IAMconsortium / pyam

Analysis & visualization of energy & climate scenarios
https://pyam-iamc.readthedocs.io/
Apache License 2.0
236 stars 120 forks source link

kwargs are not passed to `pandas.ExcelFile` when reading Excel files with `IamDataFrame` #876

Closed korsbakken closed 2 months ago

korsbakken commented 2 months ago

When reading an Excel file into a new IamDataFrame instance, IamDataFrame.__init__ propagates keyword arguments to read_file and further to read_pandas. But in both of these methods, the Excel file is read by creating a pandas.ExcelFile instance with no kwargs. This results in an exception if you use kwargs that need to be passed to the `pandas.ExcelFile' init method.
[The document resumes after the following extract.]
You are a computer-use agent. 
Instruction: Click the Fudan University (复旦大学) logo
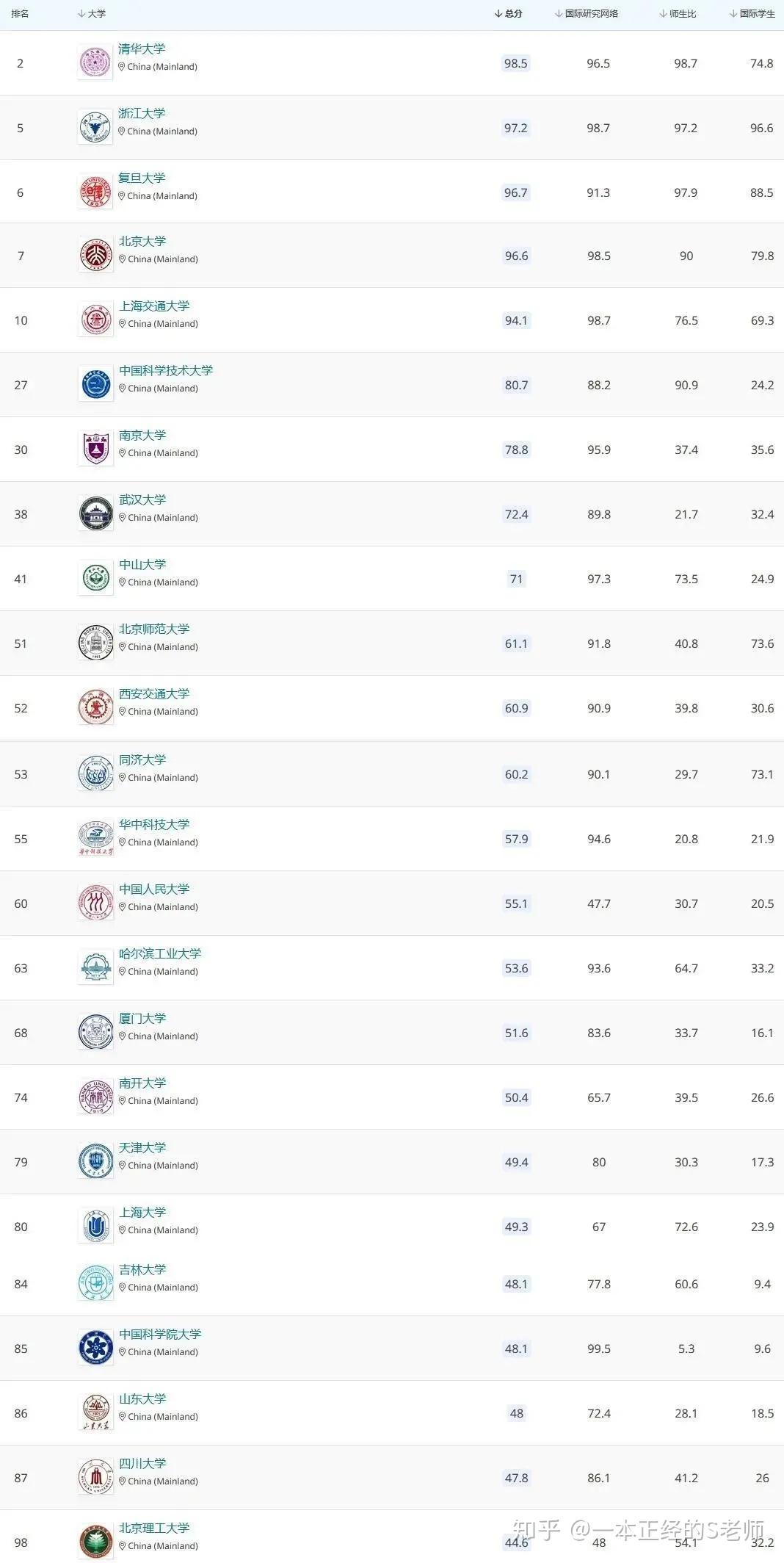click(x=95, y=192)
In particular, this affects the engine kwarg. Pandas uses openpyxl as the Excel engine by default. But openpyxl is quite slow. For a moderately large IAMC-format Excel file in my current project (22 MB, 153k rows, 24 year columns) I see a 10x speed-up if I read it with pandas.read_excel and use engine="calamine" instead of the default, about 3 second load time vs. around 30 with openpyxl.

The total times are similar if I read the file by passing it to pyam.IamDataFrame.__init__ (which then uses openpyxl) vs first reading it with pandas.read_excel and engine="calamine" and then pass the resulting DataFrame to pyam.IamDataFrame. Which is a workable workaround, but not very elegant, and results in quite a bit of extra boilerplate if you also need to read metadata.
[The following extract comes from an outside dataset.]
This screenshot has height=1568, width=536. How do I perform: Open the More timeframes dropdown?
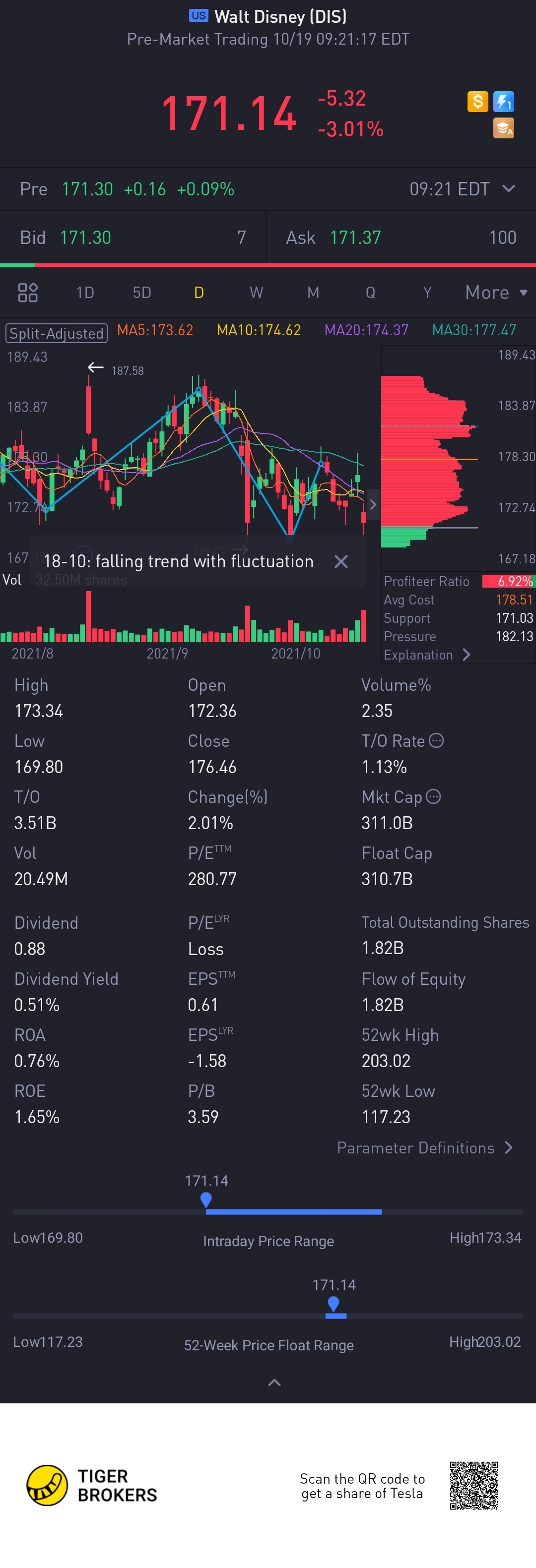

The fix should be relatively simple: In the two places where pd.ExcelFile is used (core.py line 200 in IamDataFrame._init, and utils.py line 103, in read_pandas), search kwargs for any keywords that are accepted by pandas.ExcelFile (including engine), pop those off the kwargs and send them to pd.ExcelFile instead.

I'm working on an implementation of this locally that I can submit as a PR. But please let me know if you see a reason why kwargs should be handled in the original way instead. Which basically means any reason that the user should not be able to specify engine or storage_options when reading from an Excel file.
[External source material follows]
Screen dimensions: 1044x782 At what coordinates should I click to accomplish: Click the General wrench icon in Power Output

korsbakken commented 2 months ago

Somebody got hacked here...

danielhuppmann commented 2 months ago

Seems that is a new spam strategy, I deleted the comments.

danielhuppmann commented 2 months ago

Thanks @korsbakken, great suggestion!

Pulling out the relevant kwargs to initialise the ExcelWriter would be a very nice improvement (keeping in mind that other kwargs are used to modify the parsed dataframe).

Related to that, we also had the idea to create an own classmethod to read xlsx files, see #690.

korsbakken commented 2 months ago

Just to clarify, this is about reading Excel files. I.e., being able to use the engine keyword in IamDataFrame.__init__, when constructing an IamDataFrame instance from an Excel file Path or filename. Calamine doesn't write Excel files, or at least pandas doesn't currently support using it to do that. Calamine is a wrapper around a Rust package that can read Excel data (ignoring formatting) very fast by using a Rust binary. The package is python-calamine.

You could probably enable using the engine keyword when writing Excel using a similar approach to what I propose, but you might not get the same kind of speed up with any of the engines that pandas currently support for writing Excel files as opposed to reading them. And the edits would have to be made in different places, obviously.

danielhuppmann commented 2 months ago

Sorry for the confusion, I meant ExcelFile instead of ExcelWriter...

If you can start a PR, that would be very much appreciated!

korsbakken commented 2 months ago

I've submitted an initial PR now, #877.